**Given task**:
Render the rows below as a JSON list of strings with one string per line, leaving out blank lines. Begin at the line that has "600x389 pixels. How" and stop after the line that has "tap(122, 292)".

[start of Provided data]

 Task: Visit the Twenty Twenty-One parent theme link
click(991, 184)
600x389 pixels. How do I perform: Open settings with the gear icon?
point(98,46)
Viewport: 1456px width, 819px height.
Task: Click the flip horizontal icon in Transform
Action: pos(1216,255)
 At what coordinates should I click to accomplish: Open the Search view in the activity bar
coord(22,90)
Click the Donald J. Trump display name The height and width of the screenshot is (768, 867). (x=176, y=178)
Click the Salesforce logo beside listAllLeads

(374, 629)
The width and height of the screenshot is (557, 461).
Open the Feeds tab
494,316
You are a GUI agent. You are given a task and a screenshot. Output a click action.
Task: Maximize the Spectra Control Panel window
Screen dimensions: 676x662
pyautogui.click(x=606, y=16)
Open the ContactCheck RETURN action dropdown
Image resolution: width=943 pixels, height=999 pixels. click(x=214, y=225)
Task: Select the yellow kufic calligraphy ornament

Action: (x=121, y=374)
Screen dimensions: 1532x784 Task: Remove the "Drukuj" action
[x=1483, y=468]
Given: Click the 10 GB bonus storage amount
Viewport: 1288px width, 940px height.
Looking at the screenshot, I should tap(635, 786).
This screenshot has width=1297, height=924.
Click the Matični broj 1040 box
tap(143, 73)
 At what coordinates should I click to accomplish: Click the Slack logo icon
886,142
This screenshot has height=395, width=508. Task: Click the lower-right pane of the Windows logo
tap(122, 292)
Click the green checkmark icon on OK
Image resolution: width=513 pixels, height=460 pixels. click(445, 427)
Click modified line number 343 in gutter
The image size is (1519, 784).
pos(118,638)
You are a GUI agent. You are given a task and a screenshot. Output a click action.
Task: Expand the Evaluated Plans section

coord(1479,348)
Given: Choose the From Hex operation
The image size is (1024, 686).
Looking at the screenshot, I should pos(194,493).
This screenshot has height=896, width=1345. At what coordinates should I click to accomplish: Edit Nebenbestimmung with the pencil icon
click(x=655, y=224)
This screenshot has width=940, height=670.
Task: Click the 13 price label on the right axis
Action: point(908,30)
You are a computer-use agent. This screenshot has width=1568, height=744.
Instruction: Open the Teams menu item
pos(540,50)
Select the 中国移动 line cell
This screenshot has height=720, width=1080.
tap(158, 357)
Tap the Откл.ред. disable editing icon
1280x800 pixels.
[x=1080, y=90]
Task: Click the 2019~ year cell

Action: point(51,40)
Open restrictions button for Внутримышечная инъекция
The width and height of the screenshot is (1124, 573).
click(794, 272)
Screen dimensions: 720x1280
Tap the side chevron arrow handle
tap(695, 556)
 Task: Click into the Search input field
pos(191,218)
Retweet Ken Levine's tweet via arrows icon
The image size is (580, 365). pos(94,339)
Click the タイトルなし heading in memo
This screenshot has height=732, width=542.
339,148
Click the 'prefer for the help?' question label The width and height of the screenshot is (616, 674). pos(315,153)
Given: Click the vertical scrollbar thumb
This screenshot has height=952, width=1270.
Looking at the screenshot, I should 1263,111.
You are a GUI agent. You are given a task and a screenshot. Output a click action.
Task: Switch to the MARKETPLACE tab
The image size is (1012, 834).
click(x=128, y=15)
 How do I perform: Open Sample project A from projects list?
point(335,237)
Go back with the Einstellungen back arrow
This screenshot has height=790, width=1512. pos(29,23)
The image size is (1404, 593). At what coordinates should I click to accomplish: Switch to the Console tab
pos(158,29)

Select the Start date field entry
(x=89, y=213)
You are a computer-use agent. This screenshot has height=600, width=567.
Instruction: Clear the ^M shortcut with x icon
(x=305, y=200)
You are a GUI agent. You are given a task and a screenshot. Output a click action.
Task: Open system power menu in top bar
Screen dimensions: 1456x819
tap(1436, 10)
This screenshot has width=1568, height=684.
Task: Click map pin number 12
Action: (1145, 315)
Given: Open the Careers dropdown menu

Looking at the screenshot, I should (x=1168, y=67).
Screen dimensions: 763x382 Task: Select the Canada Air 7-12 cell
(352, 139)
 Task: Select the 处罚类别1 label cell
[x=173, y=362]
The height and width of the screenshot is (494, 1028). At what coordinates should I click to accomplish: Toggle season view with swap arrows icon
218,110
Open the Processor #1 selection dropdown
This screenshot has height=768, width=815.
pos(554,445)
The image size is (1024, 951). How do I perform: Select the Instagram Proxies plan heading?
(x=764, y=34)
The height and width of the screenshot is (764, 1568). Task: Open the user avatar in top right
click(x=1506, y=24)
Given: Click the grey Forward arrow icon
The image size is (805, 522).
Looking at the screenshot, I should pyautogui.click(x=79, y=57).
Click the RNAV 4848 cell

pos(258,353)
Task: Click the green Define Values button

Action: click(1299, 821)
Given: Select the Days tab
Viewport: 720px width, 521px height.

[end of Provided data]

**Solution to the problem**:
[
  "600x389 pixels. How do I perform: Open settings with the gear icon?",
  "point(98,46)",
  "Viewport: 1456px width, 819px height.",
  "Task: Click the flip horizontal icon in Transform",
  "Action: pos(1216,255)",
  " At what coordinates should I click to accomplish: Open the Search view in the activity bar",
  "coord(22,90)",
  "Click the Donald J. Trump display name The height and width of the screenshot is (768, 867). (x=176, y=178)",
  "Click the Salesforce logo beside listAllLeads",
  "(374, 629)",
  "The width and height of the screenshot is (557, 461).",
  "Open the Feeds tab",
  "494,316",
  "You are a GUI agent. You are given a task and a screenshot. Output a click action.",
  "Task: Maximize the Spectra Control Panel window",
  "Screen dimensions: 676x662",
  "pyautogui.click(x=606, y=16)",
  "Open the ContactCheck RETURN action dropdown",
  "Image resolution: width=943 pixels, height=999 pixels. click(x=214, y=225)",
  "Task: Select the yellow kufic calligraphy ornament",
  "Action: (x=121, y=374)",
  "Screen dimensions: 1532x784 Task: Remove the \"Drukuj\" action",
  "[x=1483, y=468]",
  "Given: Click the 10 GB bonus storage amount",
  "Viewport: 1288px width, 940px height.",
  "Looking at the screenshot, I should tap(635, 786).",
  "This screenshot has width=1297, height=924.",
  "Click the Matični broj 1040 box",
  "tap(143, 73)",
  " At what coordinates should I click to accomplish: Click the Slack logo icon",
  "886,142",
  "This screenshot has height=395, width=508. Task: Click the lower-right pane of the Windows logo",
  "tap(122, 292)"
]